■ **THE REQUEST**
Copy out the stretch of rows from the very start through the line containing "Action: (x=181, y=239)". Keep every character unchanged.

■ **PROVIDED DATA**
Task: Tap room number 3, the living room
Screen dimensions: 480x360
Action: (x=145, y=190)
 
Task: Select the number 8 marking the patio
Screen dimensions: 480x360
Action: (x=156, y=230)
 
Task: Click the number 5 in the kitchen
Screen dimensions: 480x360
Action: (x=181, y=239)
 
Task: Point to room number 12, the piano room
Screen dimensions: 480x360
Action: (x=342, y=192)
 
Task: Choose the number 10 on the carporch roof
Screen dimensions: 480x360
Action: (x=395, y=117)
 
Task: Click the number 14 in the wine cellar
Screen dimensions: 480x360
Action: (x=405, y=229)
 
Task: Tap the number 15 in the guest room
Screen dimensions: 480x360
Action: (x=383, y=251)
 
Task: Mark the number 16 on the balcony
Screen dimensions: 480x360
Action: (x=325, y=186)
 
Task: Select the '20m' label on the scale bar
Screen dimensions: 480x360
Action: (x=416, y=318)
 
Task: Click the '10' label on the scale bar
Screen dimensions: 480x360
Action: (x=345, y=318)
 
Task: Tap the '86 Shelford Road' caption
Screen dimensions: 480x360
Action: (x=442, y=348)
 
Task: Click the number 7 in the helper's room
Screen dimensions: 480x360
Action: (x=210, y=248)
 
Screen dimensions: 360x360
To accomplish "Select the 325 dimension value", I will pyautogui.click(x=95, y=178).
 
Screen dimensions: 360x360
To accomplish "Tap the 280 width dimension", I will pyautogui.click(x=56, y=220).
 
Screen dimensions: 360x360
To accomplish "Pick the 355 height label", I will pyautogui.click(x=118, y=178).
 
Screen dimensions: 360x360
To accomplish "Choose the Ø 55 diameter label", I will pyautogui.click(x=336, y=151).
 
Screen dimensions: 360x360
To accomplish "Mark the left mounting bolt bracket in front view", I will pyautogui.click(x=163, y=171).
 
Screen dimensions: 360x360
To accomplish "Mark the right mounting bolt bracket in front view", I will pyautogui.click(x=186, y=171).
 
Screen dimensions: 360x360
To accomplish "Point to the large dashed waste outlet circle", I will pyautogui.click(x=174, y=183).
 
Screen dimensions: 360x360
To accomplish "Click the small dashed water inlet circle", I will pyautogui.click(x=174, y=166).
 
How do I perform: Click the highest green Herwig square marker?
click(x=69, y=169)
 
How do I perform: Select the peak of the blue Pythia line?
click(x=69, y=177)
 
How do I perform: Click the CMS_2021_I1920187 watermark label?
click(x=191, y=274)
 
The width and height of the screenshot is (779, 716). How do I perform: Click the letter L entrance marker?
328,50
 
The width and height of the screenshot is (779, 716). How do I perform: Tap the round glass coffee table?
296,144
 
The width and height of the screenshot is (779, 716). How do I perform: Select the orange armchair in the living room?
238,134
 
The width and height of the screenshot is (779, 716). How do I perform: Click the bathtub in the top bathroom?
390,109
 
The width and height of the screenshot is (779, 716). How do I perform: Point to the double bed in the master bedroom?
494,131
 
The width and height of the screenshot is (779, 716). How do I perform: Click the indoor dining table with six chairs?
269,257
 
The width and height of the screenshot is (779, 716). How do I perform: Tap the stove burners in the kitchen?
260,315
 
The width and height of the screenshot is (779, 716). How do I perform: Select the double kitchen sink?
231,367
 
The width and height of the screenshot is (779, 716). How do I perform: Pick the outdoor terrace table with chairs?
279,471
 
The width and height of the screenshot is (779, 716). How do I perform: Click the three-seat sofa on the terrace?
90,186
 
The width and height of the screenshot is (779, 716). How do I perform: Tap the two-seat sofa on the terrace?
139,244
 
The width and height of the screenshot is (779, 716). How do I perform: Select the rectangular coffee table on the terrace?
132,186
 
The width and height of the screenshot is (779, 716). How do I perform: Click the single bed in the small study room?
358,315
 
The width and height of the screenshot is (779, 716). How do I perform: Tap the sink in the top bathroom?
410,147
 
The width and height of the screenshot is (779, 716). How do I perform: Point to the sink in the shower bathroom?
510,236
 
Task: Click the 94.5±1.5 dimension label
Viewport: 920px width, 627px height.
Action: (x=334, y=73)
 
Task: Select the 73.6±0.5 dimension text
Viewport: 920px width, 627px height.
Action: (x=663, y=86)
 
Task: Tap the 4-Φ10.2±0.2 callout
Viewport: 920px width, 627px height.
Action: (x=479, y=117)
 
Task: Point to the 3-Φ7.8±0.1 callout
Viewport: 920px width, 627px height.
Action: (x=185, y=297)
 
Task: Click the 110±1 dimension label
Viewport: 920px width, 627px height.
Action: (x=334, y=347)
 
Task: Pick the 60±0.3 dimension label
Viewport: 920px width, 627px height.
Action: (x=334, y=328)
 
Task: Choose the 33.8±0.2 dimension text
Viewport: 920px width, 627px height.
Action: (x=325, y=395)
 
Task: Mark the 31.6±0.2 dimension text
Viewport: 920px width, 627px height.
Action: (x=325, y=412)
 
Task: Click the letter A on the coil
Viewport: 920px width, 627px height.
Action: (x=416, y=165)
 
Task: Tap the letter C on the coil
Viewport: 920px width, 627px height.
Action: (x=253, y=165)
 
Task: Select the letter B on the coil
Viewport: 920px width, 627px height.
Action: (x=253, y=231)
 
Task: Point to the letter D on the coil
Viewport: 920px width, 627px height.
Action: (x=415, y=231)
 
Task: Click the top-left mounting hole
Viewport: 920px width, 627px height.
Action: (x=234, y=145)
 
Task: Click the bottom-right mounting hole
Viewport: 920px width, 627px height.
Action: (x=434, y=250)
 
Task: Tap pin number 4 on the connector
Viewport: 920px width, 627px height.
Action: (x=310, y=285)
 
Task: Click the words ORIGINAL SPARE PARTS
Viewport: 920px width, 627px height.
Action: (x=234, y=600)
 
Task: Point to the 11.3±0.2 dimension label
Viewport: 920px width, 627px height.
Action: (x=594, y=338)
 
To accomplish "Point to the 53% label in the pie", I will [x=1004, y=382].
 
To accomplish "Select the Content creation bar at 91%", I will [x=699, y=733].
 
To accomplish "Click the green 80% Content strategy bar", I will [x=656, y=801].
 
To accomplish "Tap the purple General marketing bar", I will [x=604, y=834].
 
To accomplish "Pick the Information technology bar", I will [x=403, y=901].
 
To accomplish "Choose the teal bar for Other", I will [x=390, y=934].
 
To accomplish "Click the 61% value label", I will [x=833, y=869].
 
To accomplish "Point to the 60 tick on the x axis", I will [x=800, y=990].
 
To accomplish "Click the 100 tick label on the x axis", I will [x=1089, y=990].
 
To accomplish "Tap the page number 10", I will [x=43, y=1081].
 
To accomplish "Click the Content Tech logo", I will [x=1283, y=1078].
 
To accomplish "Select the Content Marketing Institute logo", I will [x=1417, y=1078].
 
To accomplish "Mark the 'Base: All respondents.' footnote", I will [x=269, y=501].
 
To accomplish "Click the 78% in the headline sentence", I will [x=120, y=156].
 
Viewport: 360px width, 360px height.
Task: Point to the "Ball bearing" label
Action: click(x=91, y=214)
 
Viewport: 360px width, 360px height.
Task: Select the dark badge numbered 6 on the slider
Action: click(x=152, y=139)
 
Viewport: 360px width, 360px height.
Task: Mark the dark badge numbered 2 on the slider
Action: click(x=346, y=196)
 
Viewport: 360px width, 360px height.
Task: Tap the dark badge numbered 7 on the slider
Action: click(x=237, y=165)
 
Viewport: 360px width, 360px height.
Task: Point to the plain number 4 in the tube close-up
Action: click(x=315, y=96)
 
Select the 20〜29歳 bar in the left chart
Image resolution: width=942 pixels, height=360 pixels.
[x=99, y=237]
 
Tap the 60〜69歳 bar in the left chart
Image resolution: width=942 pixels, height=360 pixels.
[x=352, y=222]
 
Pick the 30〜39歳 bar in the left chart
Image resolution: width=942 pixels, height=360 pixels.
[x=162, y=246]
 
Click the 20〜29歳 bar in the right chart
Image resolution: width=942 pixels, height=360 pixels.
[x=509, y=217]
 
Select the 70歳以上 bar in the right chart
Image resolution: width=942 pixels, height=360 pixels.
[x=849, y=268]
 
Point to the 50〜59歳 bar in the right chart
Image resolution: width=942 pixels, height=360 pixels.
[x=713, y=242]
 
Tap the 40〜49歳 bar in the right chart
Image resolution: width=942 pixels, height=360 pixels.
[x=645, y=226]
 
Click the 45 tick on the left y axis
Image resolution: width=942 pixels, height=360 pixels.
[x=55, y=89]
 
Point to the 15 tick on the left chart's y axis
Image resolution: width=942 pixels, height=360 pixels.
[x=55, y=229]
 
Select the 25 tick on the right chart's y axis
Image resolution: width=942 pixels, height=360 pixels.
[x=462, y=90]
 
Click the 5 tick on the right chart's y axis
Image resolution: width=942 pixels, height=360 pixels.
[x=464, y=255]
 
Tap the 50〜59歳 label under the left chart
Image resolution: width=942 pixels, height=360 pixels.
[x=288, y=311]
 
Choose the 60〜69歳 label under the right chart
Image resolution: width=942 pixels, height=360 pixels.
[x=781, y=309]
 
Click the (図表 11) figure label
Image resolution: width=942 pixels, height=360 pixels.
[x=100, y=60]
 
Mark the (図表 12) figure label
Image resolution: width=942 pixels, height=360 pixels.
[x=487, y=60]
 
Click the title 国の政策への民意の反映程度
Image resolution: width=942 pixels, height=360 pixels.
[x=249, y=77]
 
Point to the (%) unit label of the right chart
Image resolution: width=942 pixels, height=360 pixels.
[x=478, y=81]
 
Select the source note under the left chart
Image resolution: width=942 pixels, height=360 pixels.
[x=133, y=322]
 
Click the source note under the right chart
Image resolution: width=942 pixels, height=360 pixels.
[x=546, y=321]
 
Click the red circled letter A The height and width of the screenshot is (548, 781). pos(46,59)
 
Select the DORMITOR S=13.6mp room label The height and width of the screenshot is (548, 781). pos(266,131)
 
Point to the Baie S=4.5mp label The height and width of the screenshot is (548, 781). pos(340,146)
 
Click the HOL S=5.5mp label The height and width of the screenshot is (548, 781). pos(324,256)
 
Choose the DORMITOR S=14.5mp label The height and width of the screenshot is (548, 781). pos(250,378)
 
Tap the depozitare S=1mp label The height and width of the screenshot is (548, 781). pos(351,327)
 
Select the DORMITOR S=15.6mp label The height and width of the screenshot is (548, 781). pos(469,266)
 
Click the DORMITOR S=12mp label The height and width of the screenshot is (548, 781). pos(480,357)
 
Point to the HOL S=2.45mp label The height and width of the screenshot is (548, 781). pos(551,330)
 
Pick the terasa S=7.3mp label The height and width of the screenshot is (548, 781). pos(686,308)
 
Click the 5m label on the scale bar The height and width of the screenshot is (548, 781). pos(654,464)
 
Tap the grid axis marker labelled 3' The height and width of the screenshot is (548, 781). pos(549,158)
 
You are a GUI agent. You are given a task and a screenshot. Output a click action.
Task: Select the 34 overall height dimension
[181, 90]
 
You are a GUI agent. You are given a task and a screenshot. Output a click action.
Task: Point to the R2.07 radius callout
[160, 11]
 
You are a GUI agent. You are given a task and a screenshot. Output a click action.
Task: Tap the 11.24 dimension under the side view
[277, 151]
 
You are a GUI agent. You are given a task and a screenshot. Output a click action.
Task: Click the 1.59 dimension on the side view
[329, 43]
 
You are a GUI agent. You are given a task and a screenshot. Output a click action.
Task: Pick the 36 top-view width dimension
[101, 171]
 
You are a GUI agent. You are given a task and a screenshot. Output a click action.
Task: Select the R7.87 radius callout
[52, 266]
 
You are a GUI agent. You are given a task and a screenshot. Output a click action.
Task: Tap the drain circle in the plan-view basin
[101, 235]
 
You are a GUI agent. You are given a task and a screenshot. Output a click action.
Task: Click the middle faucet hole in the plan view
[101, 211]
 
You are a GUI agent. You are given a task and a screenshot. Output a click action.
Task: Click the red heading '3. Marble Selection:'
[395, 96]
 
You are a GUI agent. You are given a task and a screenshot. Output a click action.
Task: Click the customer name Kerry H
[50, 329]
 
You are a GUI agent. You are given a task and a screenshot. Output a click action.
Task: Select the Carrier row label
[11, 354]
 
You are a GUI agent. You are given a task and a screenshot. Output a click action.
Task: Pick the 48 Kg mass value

■ **EXERCISE SOLUTION**
Task: Tap room number 3, the living room
Screen dimensions: 480x360
Action: (x=145, y=190)
 
Task: Select the number 8 marking the patio
Screen dimensions: 480x360
Action: (x=156, y=230)
 
Task: Click the number 5 in the kitchen
Screen dimensions: 480x360
Action: (x=181, y=239)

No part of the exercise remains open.